◆ What the task asks:
Return the entries below exactly as written.

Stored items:
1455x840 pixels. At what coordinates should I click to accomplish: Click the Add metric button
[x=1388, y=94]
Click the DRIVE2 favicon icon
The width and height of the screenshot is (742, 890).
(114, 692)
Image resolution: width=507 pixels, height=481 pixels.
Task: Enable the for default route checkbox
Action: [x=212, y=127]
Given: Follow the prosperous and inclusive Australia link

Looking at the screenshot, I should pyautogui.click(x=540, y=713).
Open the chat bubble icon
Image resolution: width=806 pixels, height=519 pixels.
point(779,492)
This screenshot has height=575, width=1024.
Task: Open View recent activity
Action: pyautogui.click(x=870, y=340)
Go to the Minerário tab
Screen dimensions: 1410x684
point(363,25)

◆ Exercise result:
1455x840 pixels. At what coordinates should I click to accomplish: Click the Add metric button
[x=1388, y=94]
Click the DRIVE2 favicon icon
The width and height of the screenshot is (742, 890).
(114, 692)
Image resolution: width=507 pixels, height=481 pixels.
Task: Enable the for default route checkbox
Action: [x=212, y=127]
Given: Follow the prosperous and inclusive Australia link

Looking at the screenshot, I should pyautogui.click(x=540, y=713).
Open the chat bubble icon
Image resolution: width=806 pixels, height=519 pixels.
point(779,492)
This screenshot has height=575, width=1024.
Task: Open View recent activity
Action: pyautogui.click(x=870, y=340)
Go to the Minerário tab
Screen dimensions: 1410x684
point(363,25)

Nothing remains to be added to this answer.